- Fantastic value
- Great screen
- Android 4.2
- No expandable storage
- Slight hollow feel
- Speaker easily muffled
- Glass front and back can crack
The Google Nexus 4 carries forward a Nexus [insert number here] theme from search engine giant. Google kicked the summer off with a killer specced, cost effective quad-core 7-inch tablet made by Asus, the Nexus 7. Just a few weeks ago, the company followed this up with the incredible Samsung Nexus 10 and now, a year after the Samsung Galaxy Nexus, we have the new Android flagship phone, the LG made Google Nexus 4. Four cores, Android 4.2 and a 4.7 inch HD display. But are we all for it?
Google Nexus 4: Design
Look at the thing. This glass front and backed phone costs just £239 for the 8GB version. Google must be taking a hit with each and every one - we could name at least four flagships that don't look or feel this good.
It isn't perfect. Tap the back and you'll notice a slight hollowness. Cover the speaker hole accidentally and you'll be hard pressed to hear very much at all. Crack either side and you'll be looking at a costly new glass panel.

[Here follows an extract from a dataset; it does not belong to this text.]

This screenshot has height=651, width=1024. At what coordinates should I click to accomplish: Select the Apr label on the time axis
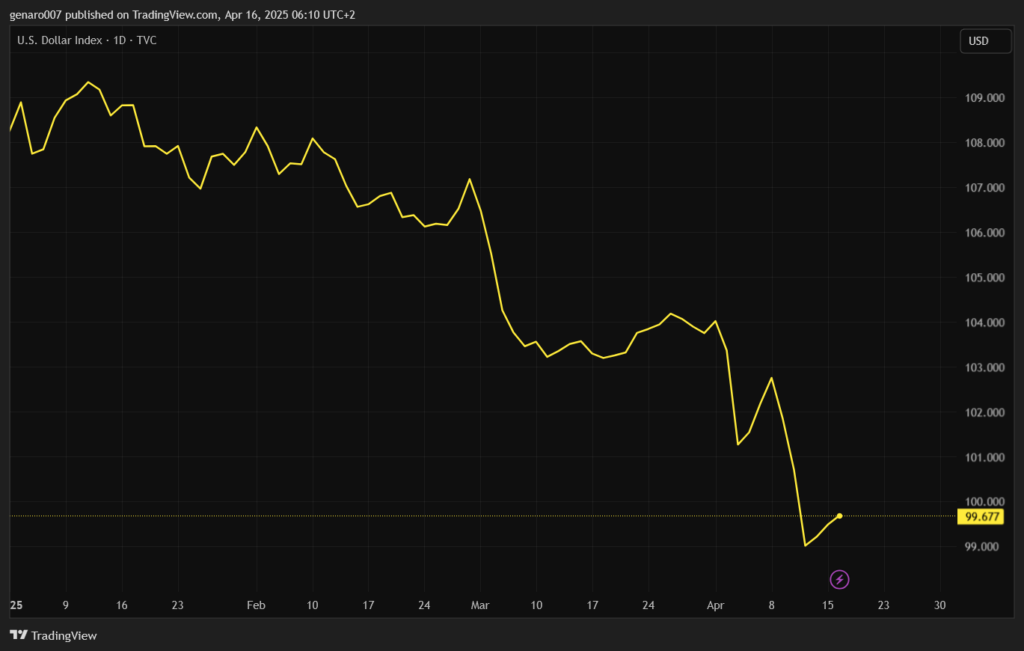point(715,605)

But oh how the pros outweigh the cons. This is the first Nexus since the HTC Nexus One that looks and feels premium. It's flat front and backed, curved around the edges, top and bottom. The flat sides make the phone feel more prominent than most and more noticeable in the pocket, but also turning it into a well shaped camera phone, comfortable to hold in landscape one handed. This is helped by the decent amount of grip the matte banding around the sides provides.
The checkerboard back has been a point of contention amongst critics and indeed public. We didn't take to it at first, and were the phone significantly more costly, we might look for more of an understatement in its flourishes. As it stands though, the speckled sparkle manages to only catch in some lights and actually helps the phone look more premium than its price point dictates. Well done LG - this is what #winning feels like.
Google Nexus 4: Screen
On the subject of winning, check out this phone’s screen. 4.7-inches of 720p IPS splendour. To break this down for you, 4.7-inches is what you can expect from the likes of the HTC One X and LG Optimus 4X HD. The Samsung Galaxy S3 is 4.8-inches and the Nokia Lumia 920 is 4.5-inches. This pits it at the perfect side of manageable.
Now onto the 720p part - this means HD resolution. The same as all the other flagships mentioned, but the fact it’s an LCD display means it will be noticeably sharper than the S3. It’s also brighter, though blacks aren’t as deep. While it might not be as perfect for atmospheric movies, it’s absolutely spot on when viewing web pages. Text looks extremely crisp, whites are pure and outdoor viewability commendable.
Google Nexus 4: User Interface
It’s another Android update. We’ve been scratching our heads lately with Windows Phone 7.8, Windows Phone 8, iOS 6 and BlackBerry 10. All these refreshes are either taking too long to hit the market or not innovating in the UI space, some failing to do either. In complete contrast, Android is leapfrogging over iOS and lapping Windows Phone. Only months after Jelly Bean landed, it’s been updated to include such wonders as lock screen shortcuts, an all new notifications bar complete with quick settings, enhancements to Google Now and a screen saver to name but a few.
Kicking off with the lock screen shortcuts and it’s all pretty self explanatory. Lock the phone and swipe to the left to reveal a plus symbol. Tap it to bring up a widget menu. There aren’t all that many choices on offer here, but the widgets included - calendar, email, Gmail and clock - are all key in day to day Android usage, so make for a functional addition to the OS.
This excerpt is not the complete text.